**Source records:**
/---

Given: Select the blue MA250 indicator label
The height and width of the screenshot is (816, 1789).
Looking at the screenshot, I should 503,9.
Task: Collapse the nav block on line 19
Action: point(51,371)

\---

**INSTRUCTIONS TO FOLLOW:**
Retype exactly, please, only the lines of the entries that run from the one containing "The height and" to the last.

**REPLY TO THE EXERCISE:**
The height and width of the screenshot is (816, 1789).
Looking at the screenshot, I should 503,9.
Task: Collapse the nav block on line 19
Action: point(51,371)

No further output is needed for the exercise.